The Broadband Grant for Isolated Southeastern Oklahoma/Choctaw Nation project plans to deliver affordable wireless broadband service to underserved areas of Southeastern Oklahoma, including the Tribal lands of the Choctaw Nation and its 10 counties. The project intends to directly connect 20 community anchor institutions, including Choctaw Nation agencies, public schools, public safety agencies, fire and police departments, and a health clinic. The project’s last mile network plans to offer broadband speeds ranging from 1 Mbps to 3 Mbps to as many as 7,000 households and 75 businesses. The network uses 3G universal mobile telecommunications systems (UMTS) technology over both HSDPA (High Speed Downlink Packet Access) and HSUPA (High Speed Uplink Packet Access) deployed over a 32-cell site, last mile wireless network. Backhaul services will be connected via microwave wireless links using 29 new microwave links and 289 new microwave backbone miles.

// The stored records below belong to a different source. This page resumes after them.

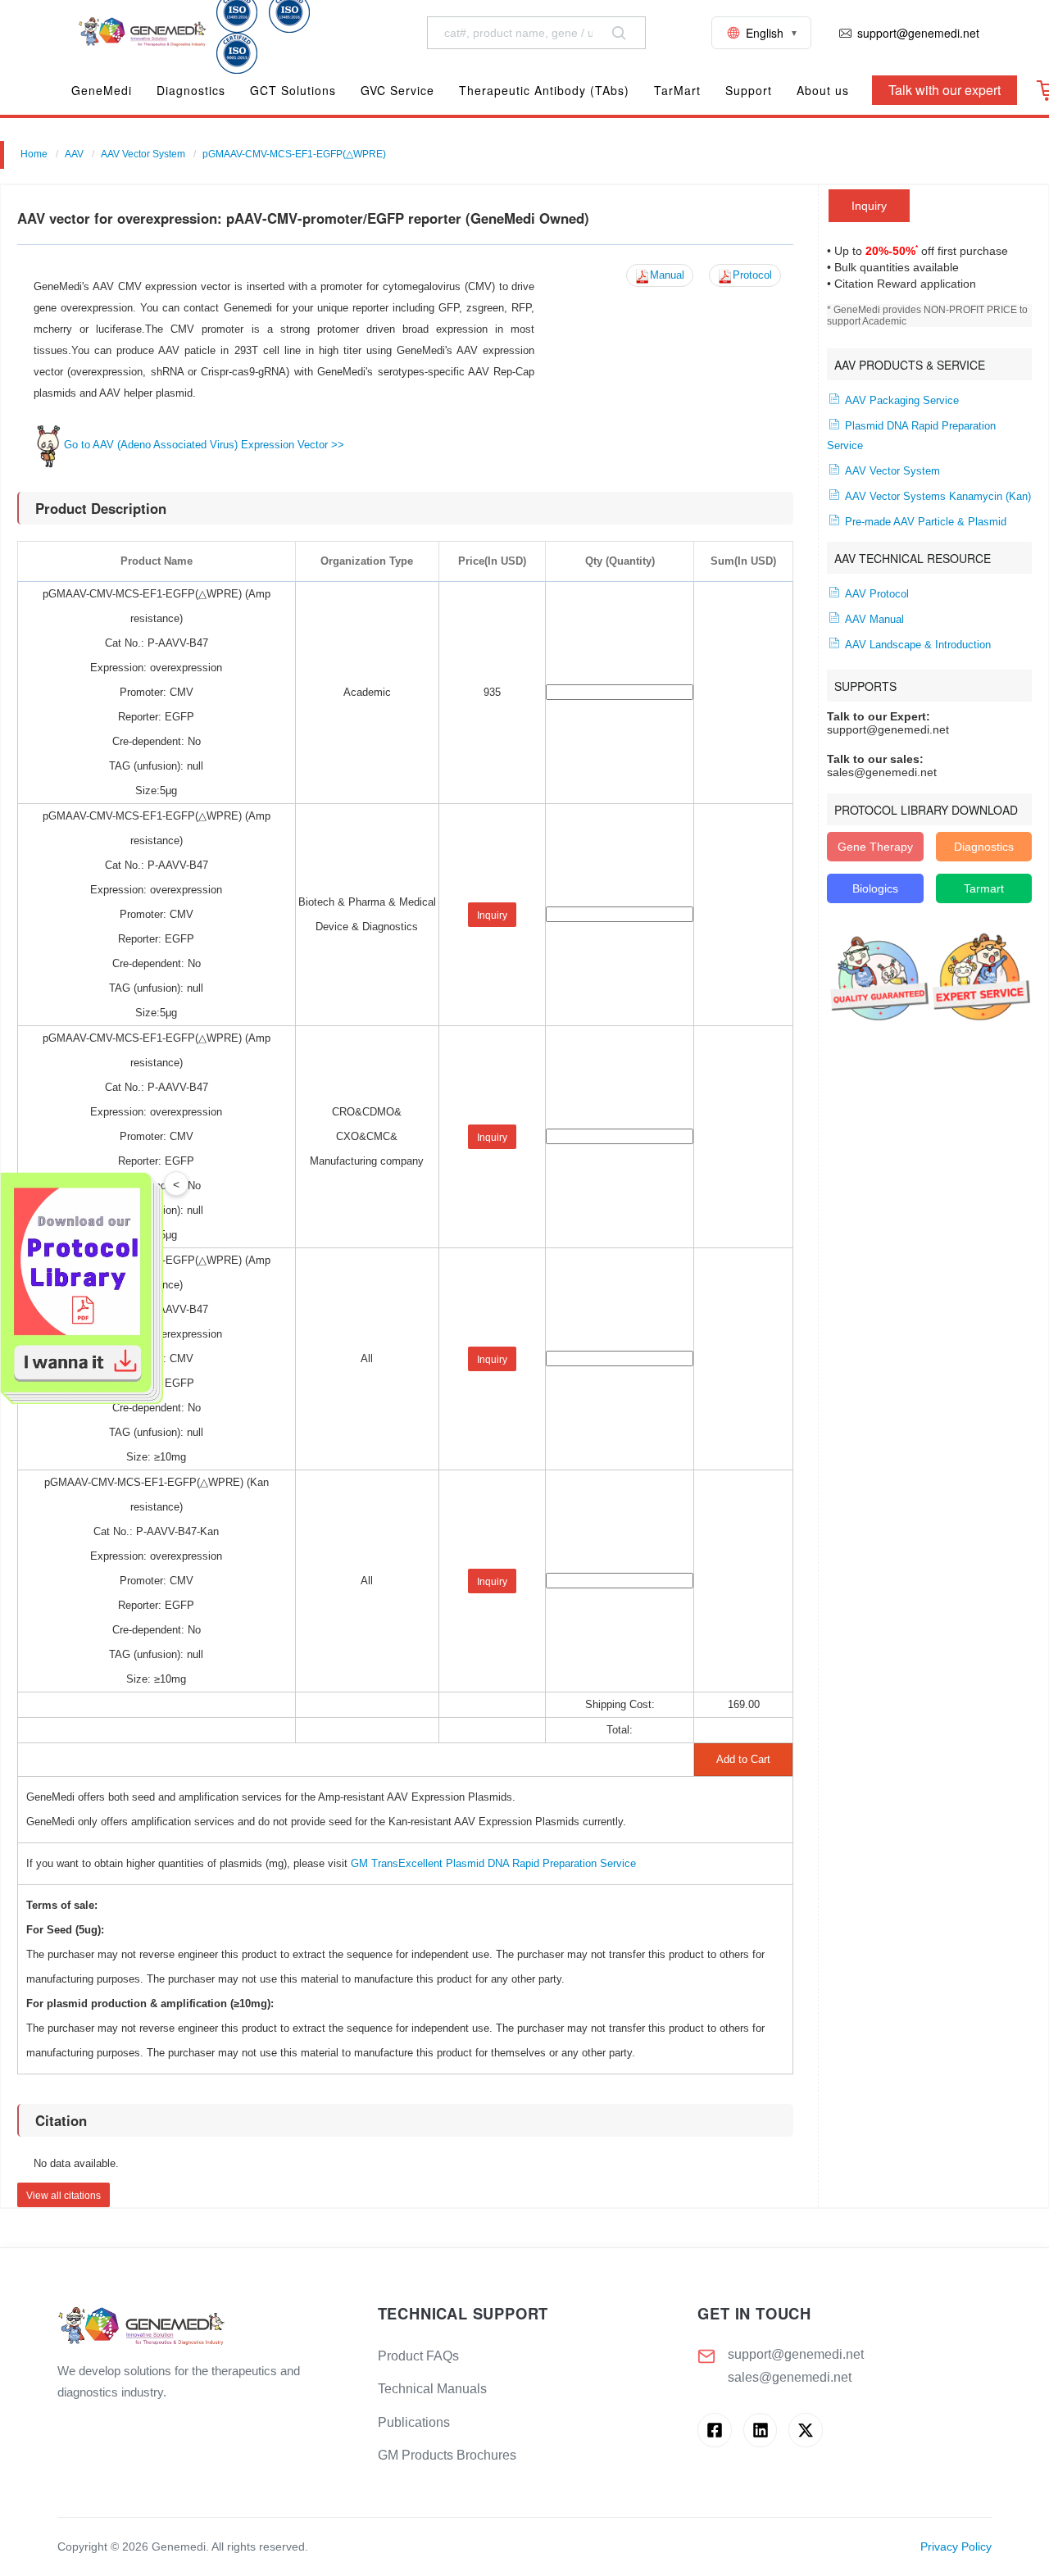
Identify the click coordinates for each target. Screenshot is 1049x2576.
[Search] (619, 33)
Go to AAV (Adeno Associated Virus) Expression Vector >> (204, 444)
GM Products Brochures (447, 2455)
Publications (414, 2422)
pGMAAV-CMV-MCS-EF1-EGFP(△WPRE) (294, 154)
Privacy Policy (956, 2547)
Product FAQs (418, 2356)
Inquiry (869, 205)
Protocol (752, 275)
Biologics (875, 888)
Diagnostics (984, 846)
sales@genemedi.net (789, 2377)
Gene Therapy (875, 846)
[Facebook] (714, 2430)
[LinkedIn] (760, 2430)
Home (34, 154)
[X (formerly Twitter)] (805, 2430)
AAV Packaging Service (900, 401)
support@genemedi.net (796, 2354)
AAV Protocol (875, 594)
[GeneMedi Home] (204, 2327)
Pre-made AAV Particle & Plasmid (924, 522)
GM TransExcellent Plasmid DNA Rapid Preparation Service (493, 1863)
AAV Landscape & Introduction (916, 645)
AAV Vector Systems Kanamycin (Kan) (936, 496)
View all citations (63, 2195)
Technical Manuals (432, 2389)
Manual (667, 275)
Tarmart (984, 888)
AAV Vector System (143, 154)
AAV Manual (873, 619)
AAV (74, 154)
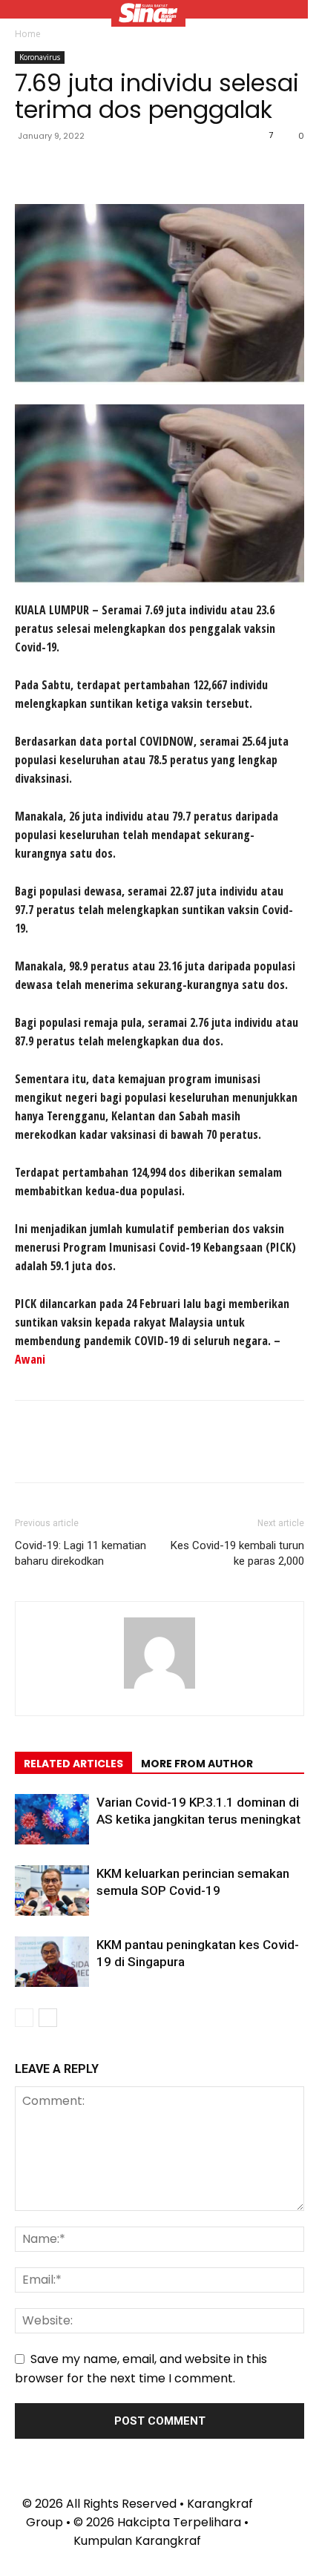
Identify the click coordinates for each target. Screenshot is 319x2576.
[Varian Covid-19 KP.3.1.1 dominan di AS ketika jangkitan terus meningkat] (52, 1819)
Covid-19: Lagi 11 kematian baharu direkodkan (80, 1553)
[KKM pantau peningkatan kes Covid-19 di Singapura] (52, 1962)
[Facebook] (30, 169)
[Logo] (148, 15)
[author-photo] (159, 1688)
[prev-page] (24, 2017)
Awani (30, 1359)
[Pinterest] (98, 169)
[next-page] (48, 2017)
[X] (64, 169)
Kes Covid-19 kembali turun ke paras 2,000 (237, 1553)
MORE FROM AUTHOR (197, 1763)
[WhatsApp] (132, 169)
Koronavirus (39, 57)
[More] (166, 169)
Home (28, 33)
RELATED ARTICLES (73, 1763)
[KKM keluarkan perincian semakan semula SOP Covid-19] (52, 1890)
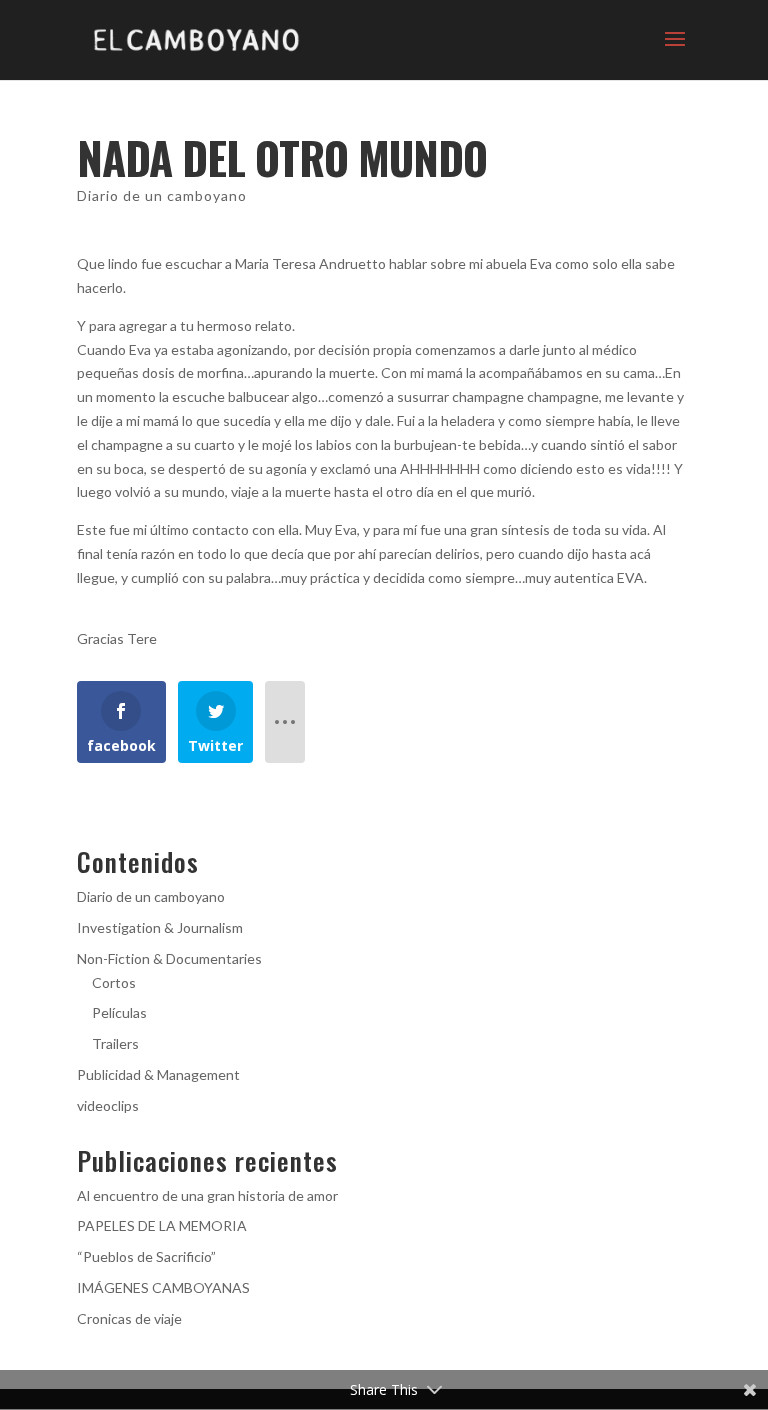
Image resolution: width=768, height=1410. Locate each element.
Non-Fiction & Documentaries (169, 958)
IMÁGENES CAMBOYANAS (163, 1287)
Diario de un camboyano (162, 195)
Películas (119, 1012)
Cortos (114, 982)
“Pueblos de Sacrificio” (146, 1256)
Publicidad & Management (158, 1074)
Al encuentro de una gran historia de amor (207, 1195)
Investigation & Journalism (160, 927)
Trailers (115, 1043)
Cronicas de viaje (129, 1318)
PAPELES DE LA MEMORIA (162, 1225)
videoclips (108, 1105)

As part of a longstanding project to connect essential community anchor institutions across the country, and facilitate closer collaboration and long-term benefits for education, research, healthcare, public safety, and government services, the University Corporation for Advanced Internet Development (UCAID) proposes a comprehensive 50-state network benefitting approximately 121,000 community anchors. The project proposes a large-scale, public-private partnership to interconnect more than 30 existing research and education networks, creating a dedicated 100-200 Gbps nationwide fiber backbone with 3.2 terabits per second (TBps) total capacity that would enable advanced networking features such as IPv6 and video multicasting. The project plans to connect community anchors across all disciplines into virtual communities with shared goals and objectives, including colleges, universities, libraries, major veterans and other health care facilities, and public safety entities, with additional benefits to tribes, vulnerable populations, and government entities.